▸ **WHAT THE TASK REQUIRES**: Reproduce the stretch of records from the line containing "Viewport: 1456px width, 819px" through the line containing "(x=533, y=228)", substituting "Outliner" for "Hierarchy" and leaving everything else unchanged.
"""
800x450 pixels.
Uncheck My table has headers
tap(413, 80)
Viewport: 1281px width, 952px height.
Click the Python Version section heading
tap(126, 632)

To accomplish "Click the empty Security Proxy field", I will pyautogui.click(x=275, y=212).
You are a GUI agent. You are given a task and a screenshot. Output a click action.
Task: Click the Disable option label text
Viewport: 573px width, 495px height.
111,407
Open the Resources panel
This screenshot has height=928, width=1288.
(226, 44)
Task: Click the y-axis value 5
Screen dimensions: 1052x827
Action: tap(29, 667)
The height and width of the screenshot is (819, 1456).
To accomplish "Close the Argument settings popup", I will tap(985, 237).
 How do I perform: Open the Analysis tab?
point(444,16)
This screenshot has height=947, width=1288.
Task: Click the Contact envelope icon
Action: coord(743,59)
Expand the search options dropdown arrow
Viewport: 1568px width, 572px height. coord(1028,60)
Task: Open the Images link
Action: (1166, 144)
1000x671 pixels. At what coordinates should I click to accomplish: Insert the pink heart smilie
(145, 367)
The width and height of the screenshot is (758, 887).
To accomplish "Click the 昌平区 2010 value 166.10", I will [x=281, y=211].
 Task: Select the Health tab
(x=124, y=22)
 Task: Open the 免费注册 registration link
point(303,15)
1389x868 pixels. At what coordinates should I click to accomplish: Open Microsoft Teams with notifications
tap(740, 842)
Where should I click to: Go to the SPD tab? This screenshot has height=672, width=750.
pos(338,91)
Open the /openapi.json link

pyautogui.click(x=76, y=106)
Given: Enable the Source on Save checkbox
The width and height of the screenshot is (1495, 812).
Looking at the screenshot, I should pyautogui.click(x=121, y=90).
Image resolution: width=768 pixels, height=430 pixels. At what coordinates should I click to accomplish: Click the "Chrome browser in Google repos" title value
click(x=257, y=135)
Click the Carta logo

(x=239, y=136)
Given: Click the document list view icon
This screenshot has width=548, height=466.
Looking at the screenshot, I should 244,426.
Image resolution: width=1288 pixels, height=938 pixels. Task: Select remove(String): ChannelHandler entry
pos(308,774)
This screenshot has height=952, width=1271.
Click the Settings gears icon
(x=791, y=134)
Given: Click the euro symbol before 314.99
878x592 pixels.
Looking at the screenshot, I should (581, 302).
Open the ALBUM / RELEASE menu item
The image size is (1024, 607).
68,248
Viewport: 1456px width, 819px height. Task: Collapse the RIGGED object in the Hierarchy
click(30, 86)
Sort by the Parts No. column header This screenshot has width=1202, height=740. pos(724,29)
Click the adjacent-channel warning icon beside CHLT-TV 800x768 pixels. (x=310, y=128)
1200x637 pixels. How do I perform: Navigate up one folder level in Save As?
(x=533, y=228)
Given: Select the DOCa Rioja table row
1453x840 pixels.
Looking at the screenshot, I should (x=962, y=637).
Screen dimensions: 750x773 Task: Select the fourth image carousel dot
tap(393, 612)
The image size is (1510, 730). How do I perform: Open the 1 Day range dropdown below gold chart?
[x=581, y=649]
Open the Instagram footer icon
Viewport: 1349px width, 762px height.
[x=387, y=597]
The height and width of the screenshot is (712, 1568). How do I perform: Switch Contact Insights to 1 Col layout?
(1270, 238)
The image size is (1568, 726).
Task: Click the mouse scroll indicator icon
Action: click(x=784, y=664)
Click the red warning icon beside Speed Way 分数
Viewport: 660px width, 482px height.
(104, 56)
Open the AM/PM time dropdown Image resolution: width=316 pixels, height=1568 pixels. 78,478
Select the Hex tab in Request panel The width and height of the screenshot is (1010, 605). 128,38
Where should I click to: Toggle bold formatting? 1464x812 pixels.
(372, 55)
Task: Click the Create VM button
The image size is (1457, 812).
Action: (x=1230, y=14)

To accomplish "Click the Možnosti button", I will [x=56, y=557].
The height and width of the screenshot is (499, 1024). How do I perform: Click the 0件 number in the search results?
"""
▸ **SOLVED PROBLEM**:
Viewport: 1456px width, 819px height. Task: Collapse the RIGGED object in the Outliner
click(30, 86)
Sort by the Parts No. column header This screenshot has width=1202, height=740. pos(724,29)
Click the adjacent-channel warning icon beside CHLT-TV 800x768 pixels. (x=310, y=128)
1200x637 pixels. How do I perform: Navigate up one folder level in Save As?
(x=533, y=228)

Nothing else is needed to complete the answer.